Herrmann believes the core of the issue lies as much in understanding the needs of today's consumers as in figuring out the new strategies for distribution.

"Twenty years ago, you primarily had to buy life insurance from your life insurance agent. Today you can get it everywhere," he said. "You can get it from big box stores, or you can acquire it through your other trusted advisers like lawyers, accountants or property and casualty agents. Yet sales continue to go down and that availability hasn't had an impact or produced a spike in results.

"I think the industry has to do a better job of understanding what consumers want. Adding riders or bells and whistles on products may or may not be what people want. We have to ask ourselves the question: Why do seven out of 10 people not own life insurance today? What are the things that would make that group at least entertain it, or make sure they make an informed decision before just deciding not to buy it?"

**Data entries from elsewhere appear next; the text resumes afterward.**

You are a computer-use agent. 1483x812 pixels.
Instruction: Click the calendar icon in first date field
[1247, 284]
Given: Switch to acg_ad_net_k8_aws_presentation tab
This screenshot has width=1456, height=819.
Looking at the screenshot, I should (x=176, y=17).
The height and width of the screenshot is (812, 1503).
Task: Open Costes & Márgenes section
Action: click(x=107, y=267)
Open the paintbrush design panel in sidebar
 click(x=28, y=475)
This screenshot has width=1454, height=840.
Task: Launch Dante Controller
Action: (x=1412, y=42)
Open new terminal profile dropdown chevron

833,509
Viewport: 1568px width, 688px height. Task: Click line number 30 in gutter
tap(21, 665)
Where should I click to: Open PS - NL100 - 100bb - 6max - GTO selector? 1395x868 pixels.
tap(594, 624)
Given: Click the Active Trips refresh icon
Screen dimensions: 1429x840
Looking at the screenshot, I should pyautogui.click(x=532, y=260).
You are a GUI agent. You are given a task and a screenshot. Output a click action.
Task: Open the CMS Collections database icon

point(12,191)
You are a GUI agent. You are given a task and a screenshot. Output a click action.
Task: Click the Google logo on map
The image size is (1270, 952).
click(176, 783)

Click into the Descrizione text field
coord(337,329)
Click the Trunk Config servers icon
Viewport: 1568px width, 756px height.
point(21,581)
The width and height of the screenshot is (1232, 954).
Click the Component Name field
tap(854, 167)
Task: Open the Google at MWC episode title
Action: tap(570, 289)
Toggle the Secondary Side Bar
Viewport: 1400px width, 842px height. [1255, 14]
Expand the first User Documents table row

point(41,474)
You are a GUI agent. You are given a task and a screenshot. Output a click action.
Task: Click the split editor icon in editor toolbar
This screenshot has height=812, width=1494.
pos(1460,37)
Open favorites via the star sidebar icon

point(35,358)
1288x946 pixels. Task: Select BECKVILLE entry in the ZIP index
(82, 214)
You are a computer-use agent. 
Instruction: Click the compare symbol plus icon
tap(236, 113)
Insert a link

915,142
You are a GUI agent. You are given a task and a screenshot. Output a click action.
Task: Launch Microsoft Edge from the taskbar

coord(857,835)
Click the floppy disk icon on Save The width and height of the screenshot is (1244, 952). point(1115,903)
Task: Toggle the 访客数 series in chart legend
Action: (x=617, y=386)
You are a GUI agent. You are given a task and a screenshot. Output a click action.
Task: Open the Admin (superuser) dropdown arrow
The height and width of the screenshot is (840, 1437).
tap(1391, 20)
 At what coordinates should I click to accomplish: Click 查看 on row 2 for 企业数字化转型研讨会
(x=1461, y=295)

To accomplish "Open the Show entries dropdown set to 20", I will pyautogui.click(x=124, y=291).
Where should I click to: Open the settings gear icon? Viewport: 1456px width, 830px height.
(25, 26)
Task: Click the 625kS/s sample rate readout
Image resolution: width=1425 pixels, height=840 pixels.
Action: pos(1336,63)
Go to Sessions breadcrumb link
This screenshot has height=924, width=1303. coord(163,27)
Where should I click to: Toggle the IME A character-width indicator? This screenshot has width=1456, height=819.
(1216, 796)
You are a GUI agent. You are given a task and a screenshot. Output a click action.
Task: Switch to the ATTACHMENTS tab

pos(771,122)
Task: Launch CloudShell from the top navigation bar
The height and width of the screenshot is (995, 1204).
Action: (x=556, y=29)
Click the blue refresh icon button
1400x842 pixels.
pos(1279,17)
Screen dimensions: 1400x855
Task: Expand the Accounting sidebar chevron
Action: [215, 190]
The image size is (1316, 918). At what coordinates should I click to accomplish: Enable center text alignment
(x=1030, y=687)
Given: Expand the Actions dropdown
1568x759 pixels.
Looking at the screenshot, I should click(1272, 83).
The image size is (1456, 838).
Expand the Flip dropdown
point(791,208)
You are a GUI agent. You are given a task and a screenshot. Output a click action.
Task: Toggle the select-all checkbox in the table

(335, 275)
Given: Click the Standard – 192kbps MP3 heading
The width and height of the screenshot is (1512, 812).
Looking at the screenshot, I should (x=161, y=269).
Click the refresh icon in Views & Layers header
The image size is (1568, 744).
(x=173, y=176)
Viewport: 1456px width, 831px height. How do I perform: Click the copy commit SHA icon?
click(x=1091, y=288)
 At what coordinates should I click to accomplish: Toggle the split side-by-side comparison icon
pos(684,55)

A recent Limra report found that 57% of financial executives surveyed believed an outside source, such as Google or Amazon, will be a disruptive force in the life insurance market within the next five years. Previous Limra research on middle-market consumers found 21% would be willing to buy life insurance online from a nontraditional source.

"I think we will gradually see more life insurance sales through direct or online services. Will it be the majority of sales? I can't predict that, but I certainly think it's going to increase. I also believe our member companies have more direct engagement with consumers today than they've ever had before," said Limra/Loma's Kerley.

by Angelo Lewis, Senior Associate Editor, Best's Review.